Morbo said:
and I suppose, Cbus can do the same as the apple stuff?
No, not really. Cbus and Apple Homekit are solving different problems. Clipsal wants to replace traditional home wiring with a network bus. It's similar to what car manufacturers did in the 1980s when they replaced wiring looms with smarter networks such as CAN Bus. Instead of running a wire from the car battery to a switch on your dashboard, and then from the switch to the headlights, they instead wired the switch and the battery and the headlights to a CAN bus controller. Not only did this reduce the weight of the wiring loom, it also allowed new features, e.g. the controller knows when a headlight has blown, or it can control the headlights independently of the switch. A modern car uses CAN bus to integrate dozens of systems including lighting, locks, stereo, heating, seats, mirrors, etc.

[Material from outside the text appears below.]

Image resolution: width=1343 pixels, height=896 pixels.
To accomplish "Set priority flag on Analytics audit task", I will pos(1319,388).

Cbus is trying to do the same thing for houses. Clipsal created a network bus to replace traditional home wiring. Clipsal sells some Cbus devices such as switches and motors, and a couple of vendors like Brivis sell Cbus enabled thermostats and the like, but overall Cbus hasn't done well. Unfortunately the Australian market is too small to attract big vendors. I also believe low-power wireless networks such as Zigbee are a better choice for the home. I don't hold much hope for the future of Cbus.

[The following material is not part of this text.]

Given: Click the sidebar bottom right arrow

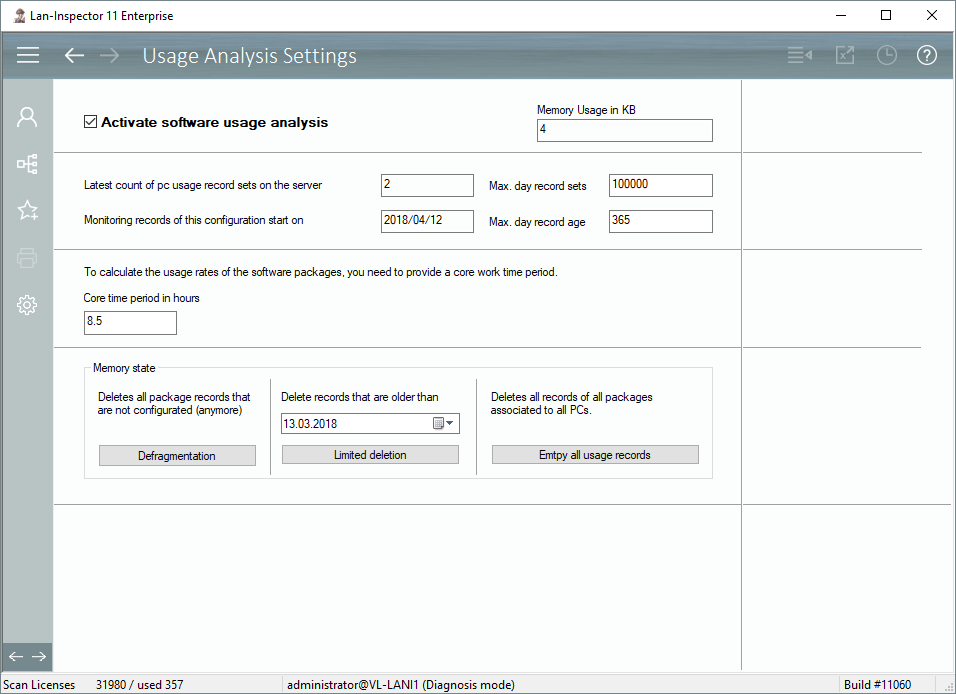Looking at the screenshot, I should (x=39, y=656).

Apple isn't building a new network. Instead they're offering a software "framework" for home devices. Apple's goal is a standard user interface, standard developer interface, and an integrated end-user experience. Apple is initially supporting wireless networks - WiFi, Zigbee and Bluetooth - and obviously bridges into those networks (e.g. Ethernet to WiFi). Apple Homekit is both hardware and network agnostic, which is almost the exact opposite of Clipsal's Cbus.
But Apple Homekit is nascent. I'm taking a wait-and-see approach.